> [What you have to do]:
Lay out these lines as a JSON list of strings, one string per line, and leave out any blank lines.

> [Entries shown]:
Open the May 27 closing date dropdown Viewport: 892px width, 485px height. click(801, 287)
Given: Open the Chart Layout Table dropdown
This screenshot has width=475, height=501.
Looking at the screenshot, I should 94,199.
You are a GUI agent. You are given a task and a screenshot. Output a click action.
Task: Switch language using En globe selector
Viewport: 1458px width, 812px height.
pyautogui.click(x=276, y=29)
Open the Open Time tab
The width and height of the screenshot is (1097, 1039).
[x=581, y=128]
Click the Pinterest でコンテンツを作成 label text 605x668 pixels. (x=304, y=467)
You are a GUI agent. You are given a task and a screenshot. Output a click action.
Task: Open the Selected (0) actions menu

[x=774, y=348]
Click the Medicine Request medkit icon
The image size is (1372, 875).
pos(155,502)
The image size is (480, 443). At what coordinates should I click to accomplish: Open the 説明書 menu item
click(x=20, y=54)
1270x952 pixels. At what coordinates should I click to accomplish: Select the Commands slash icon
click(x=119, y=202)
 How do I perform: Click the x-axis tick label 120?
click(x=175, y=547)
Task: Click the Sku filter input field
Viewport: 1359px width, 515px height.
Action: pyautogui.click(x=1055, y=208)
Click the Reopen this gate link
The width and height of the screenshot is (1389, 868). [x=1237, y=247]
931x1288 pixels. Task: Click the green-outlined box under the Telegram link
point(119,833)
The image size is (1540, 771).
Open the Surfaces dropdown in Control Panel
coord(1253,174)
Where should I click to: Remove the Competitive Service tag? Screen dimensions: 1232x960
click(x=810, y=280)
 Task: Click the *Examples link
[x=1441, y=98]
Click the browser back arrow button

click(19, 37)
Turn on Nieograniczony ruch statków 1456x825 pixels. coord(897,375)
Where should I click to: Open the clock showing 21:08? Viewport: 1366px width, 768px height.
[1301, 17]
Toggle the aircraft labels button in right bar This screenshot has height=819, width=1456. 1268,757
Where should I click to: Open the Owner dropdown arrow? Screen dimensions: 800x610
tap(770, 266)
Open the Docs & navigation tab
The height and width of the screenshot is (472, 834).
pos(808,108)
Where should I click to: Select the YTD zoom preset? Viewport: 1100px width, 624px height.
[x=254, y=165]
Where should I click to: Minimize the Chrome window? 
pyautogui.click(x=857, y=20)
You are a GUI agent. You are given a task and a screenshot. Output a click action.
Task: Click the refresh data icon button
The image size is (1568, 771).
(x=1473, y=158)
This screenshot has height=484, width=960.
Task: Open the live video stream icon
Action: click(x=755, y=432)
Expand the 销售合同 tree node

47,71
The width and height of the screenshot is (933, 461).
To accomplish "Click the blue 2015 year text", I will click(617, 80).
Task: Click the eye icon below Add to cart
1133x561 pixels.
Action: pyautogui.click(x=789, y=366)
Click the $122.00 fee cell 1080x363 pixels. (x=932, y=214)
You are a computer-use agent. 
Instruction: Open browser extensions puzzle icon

> [Output of the exercise]:
[
  "Open the May 27 closing date dropdown Viewport: 892px width, 485px height. click(801, 287)",
  "Given: Open the Chart Layout Table dropdown",
  "This screenshot has width=475, height=501.",
  "Looking at the screenshot, I should 94,199.",
  "You are a GUI agent. You are given a task and a screenshot. Output a click action.",
  "Task: Switch language using En globe selector",
  "Viewport: 1458px width, 812px height.",
  "pyautogui.click(x=276, y=29)",
  "Open the Open Time tab",
  "The width and height of the screenshot is (1097, 1039).",
  "[x=581, y=128]",
  "Click the Pinterest でコンテンツを作成 label text 605x668 pixels. (x=304, y=467)",
  "You are a GUI agent. You are given a task and a screenshot. Output a click action.",
  "Task: Open the Selected (0) actions menu",
  "[x=774, y=348]",
  "Click the Medicine Request medkit icon",
  "The image size is (1372, 875).",
  "pos(155,502)",
  "The image size is (480, 443). At what coordinates should I click to accomplish: Open the 説明書 menu item",
  "click(x=20, y=54)",
  "1270x952 pixels. At what coordinates should I click to accomplish: Select the Commands slash icon",
  "click(x=119, y=202)",
  " How do I perform: Click the x-axis tick label 120?",
  "click(x=175, y=547)",
  "Task: Click the Sku filter input field",
  "Viewport: 1359px width, 515px height.",
  "Action: pyautogui.click(x=1055, y=208)",
  "Click the Reopen this gate link",
  "The width and height of the screenshot is (1389, 868). [x=1237, y=247]",
  "931x1288 pixels. Task: Click the green-outlined box under the Telegram link",
  "point(119,833)",
  "The image size is (1540, 771).",
  "Open the Surfaces dropdown in Control Panel",
  "coord(1253,174)",
  "Where should I click to: Remove the Competitive Service tag? Screen dimensions: 1232x960",
  "click(x=810, y=280)",
  " Task: Click the *Examples link",
  "[x=1441, y=98]",
  "Click the browser back arrow button",
  "click(19, 37)",
  "Turn on Nieograniczony ruch statków 1456x825 pixels. coord(897,375)",
  "Where should I click to: Open the clock showing 21:08? Viewport: 1366px width, 768px height.",
  "[1301, 17]",
  "Toggle the aircraft labels button in right bar This screenshot has height=819, width=1456. 1268,757",
  "Where should I click to: Open the Owner dropdown arrow? Screen dimensions: 800x610",
  "tap(770, 266)",
  "Open the Docs & navigation tab",
  "The height and width of the screenshot is (472, 834).",
  "pos(808,108)",
  "Where should I click to: Select the YTD zoom preset? Viewport: 1100px width, 624px height.",
  "[x=254, y=165]",
  "Where should I click to: Minimize the Chrome window? ",
  "pyautogui.click(x=857, y=20)",
  "You are a GUI agent. You are given a task and a screenshot. Output a click action.",
  "Task: Click the refresh data icon button",
  "The image size is (1568, 771).",
  "(x=1473, y=158)",
  "This screenshot has height=484, width=960.",
  "Task: Open the live video stream icon",
  "Action: click(x=755, y=432)",
  "Expand the 销售合同 tree node",
  "47,71",
  "The width and height of the screenshot is (933, 461).",
  "To accomplish \"Click the blue 2015 year text\", I will click(617, 80).",
  "Task: Click the eye icon below Add to cart",
  "1133x561 pixels.",
  "Action: pyautogui.click(x=789, y=366)",
  "Click the $122.00 fee cell 1080x363 pixels. (x=932, y=214)",
  "You are a computer-use agent. ",
  "Instruction: Open browser extensions puzzle icon"
]